Over the river and through the recollections
Published 10:12 am Wednesday, November 23, 2022
It’s that time of year when millions flock to the airport while others flock to the grocery stores, and those who actually live in flocks, wind up on the dinner table, filled with stuffing.
Paul and I have made reservations. With zero guilt.
Having spent, years ago, four consecutive Thanksgivings at the hospital bedside of one of our respective mothers, culminating with the death of Paul’s mother on the day itself, our decision to return to our favorite inn atop Saluda Mountain for the foreseeable future is both a luxury and a continued healing of sorts.
The interior of the inn is always perfect: elegantly decorated without competing for its rustic charm. We tend not to sit near the river-rock fireplace with its beckoning, crackling flames. Instead, we sit where we always sat with our mothers when they–both in their late 80s and early 90s–were able to join us: on a sofa on the other side of the lobby, facing the two leather wing chairs with a wonderful view through the bank of windows framing the Blue Ridge. And we, of course, adored spoiling them: a glass of champagne upon arrival to toast the day, and lots of lively chatter before being seated at the table for dinner.
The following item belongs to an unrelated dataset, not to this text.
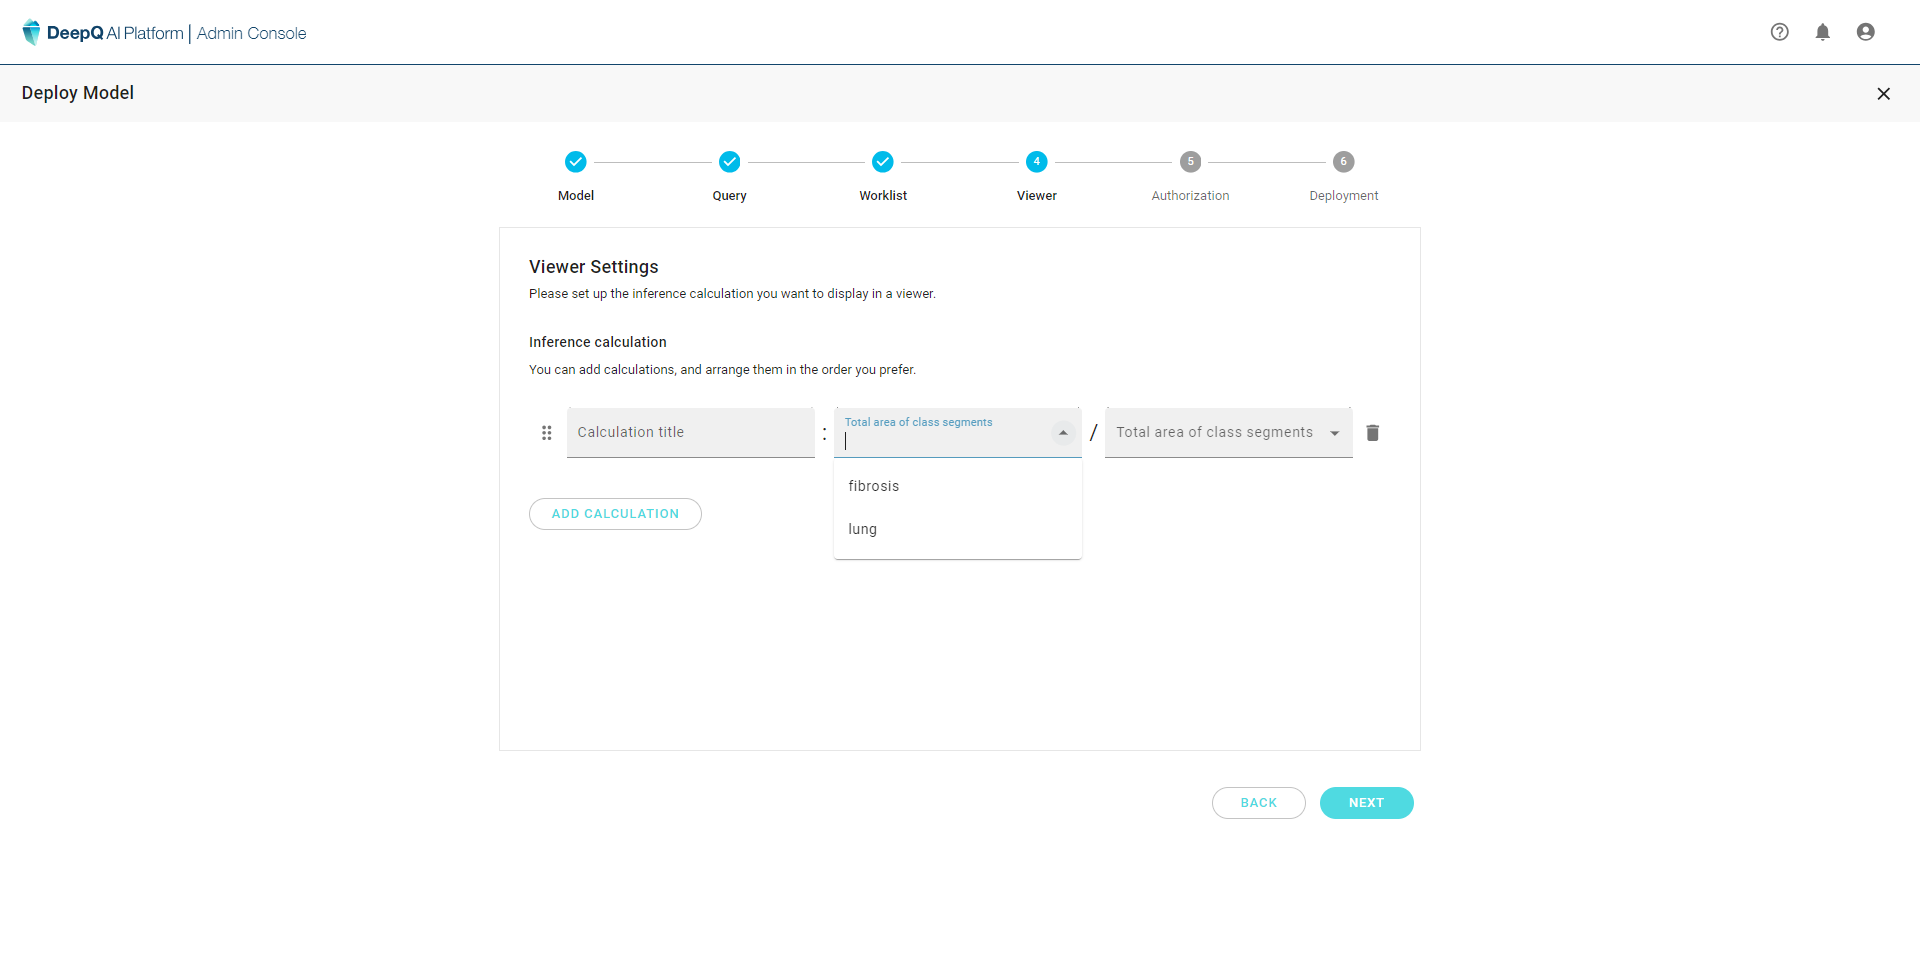Screen dimensions: 1920x953
Task: Select the Viewer step 4 circle
Action: [x=1036, y=162]
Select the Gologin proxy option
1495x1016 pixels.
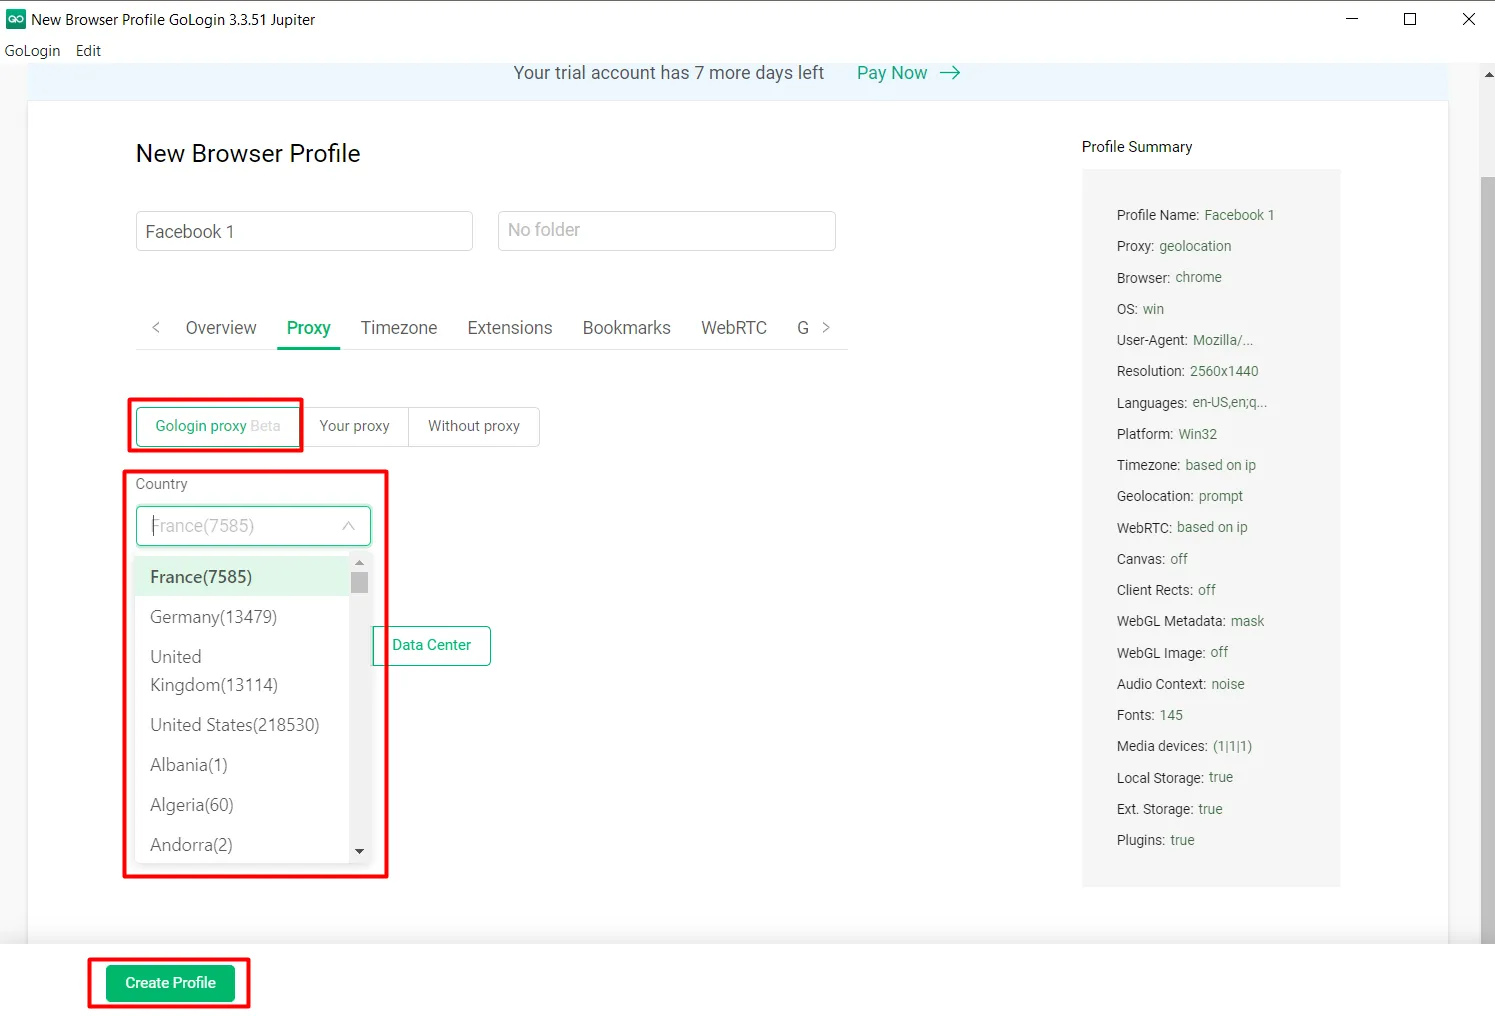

Joan and Christine always chose the wing chairs as they were sturdy with strong arms on which both women could lean for support as they rose. This Thanksgiving, as with each one these past several years, Paul and I will face those two chairs, now unoccupied, but with memories that are vivid in their clarity…Christine in her bright red wool suit and matching lipstick, Joan in her mauve, wool cloak and silver hair wound into a bun. They are delighted in this annual tradition, the surroundings, the sumptuous food and drink—a day they have looked forward to for weeks. When you are elderly, especially when you have lost much-cherished independence, not to mention friends, it is imperative to have something in which to look forward.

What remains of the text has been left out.